Before deploying NIM on Run:ai, make sure you have the following:

Run:ai access (SaaS or self-hosted) with GPU capacity for inference workloads
Access to a Run:ai project where you can create inference workloads
An NGC API key for pulling NIM container images and downloading model artifacts

Note

For Run:ai platform setup and operations guidance, refer to the Welcome to NVIDIA Run:ai Documentation.

Deploy NIM on Run:ai#

For baseline Run:ai workflow details, refer to Deploy Run:ai Inference Workloads with NVIDIA NIM.

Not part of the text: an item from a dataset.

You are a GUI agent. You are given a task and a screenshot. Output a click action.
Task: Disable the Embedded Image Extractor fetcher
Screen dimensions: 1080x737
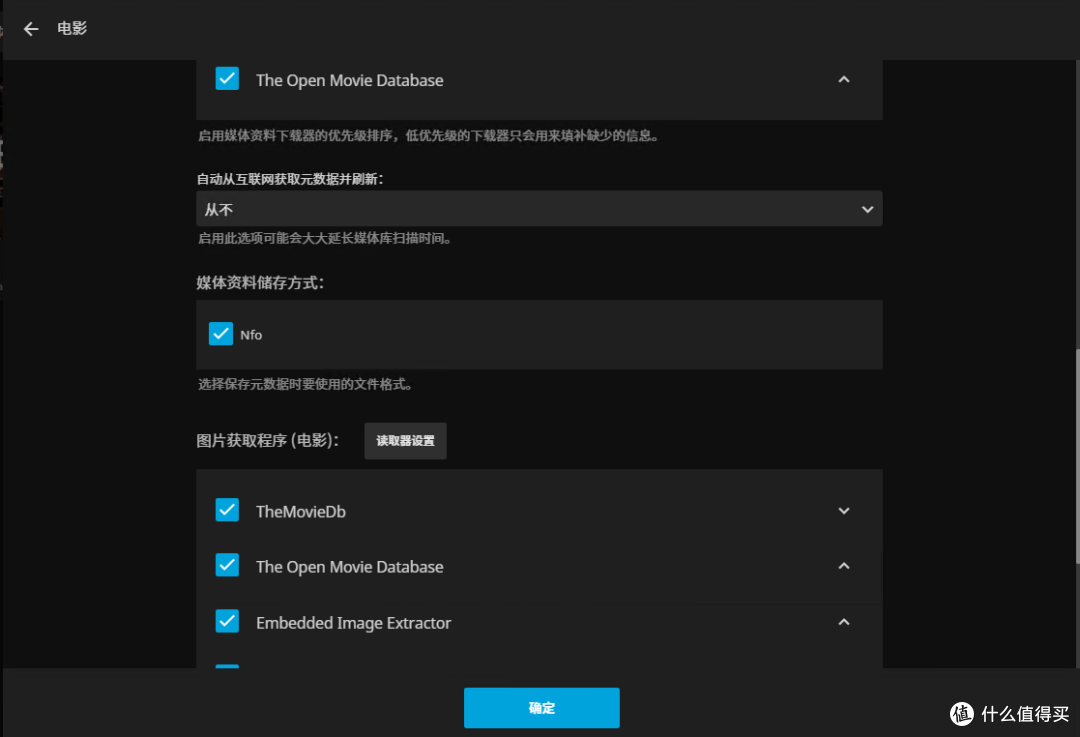(227, 621)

In the Run:ai UI, create an inference workload with the following settings:

Create a new inference workload.
Select NVIDIA NIM as the inference type.
Set the workload name and credentials.
Set the required GPU count for your model.
Optional: Use advanced settings to specify a custom NIM image.
Create the inference workload.

Tip

Start with one GPU and scale after you confirm successful model loading and readiness.

Enable LoRA on Run:ai#

Note

This section is optional.

Run:ai supports mounting a data source, such as a Kubernetes PVC in a Kubernetes-based cluster. You can use this flow to provide LoRA adapters to NIM.

Create a Data Source#

In the Run:ai UI, open Workload Manager > Assets > Data & Storage > Data Sources, and then create a new PVC-backed (or equivalent) data source.

When Run:ai uses a Kubernetes cluster, it creates a PVC for the data source. Populate that volume with LoRA adapter files using the same directory structure described in Enable LoRA with Helm:

/loras/
  adapter_name/
    adapter_config.json
    adapter_model.safetensors   # or adapter_model.bin

Deploy NIM with LoRA Configuration#

Create or update the inference workload, and then:

Set NIM_PEFT_SOURCE to /loras in runtime environment variables.
Attach the Run:ai data source and mount it at /loras.
Create the inference workload.

Note

If the mounted data source does not contain adapter files, NIM starts normally, but no LoRA adapters are available at runtime.

Verify Deployment#

Verify workload readiness in the Run:ai UI. A healthy deployment shows the inference workload in a ready state. To confirm that the NIM service is responding, call the readiness endpoint from a client that can reach the workload endpoint. A healthy deployment returns an HTTP 200 response from /v1/health/ready.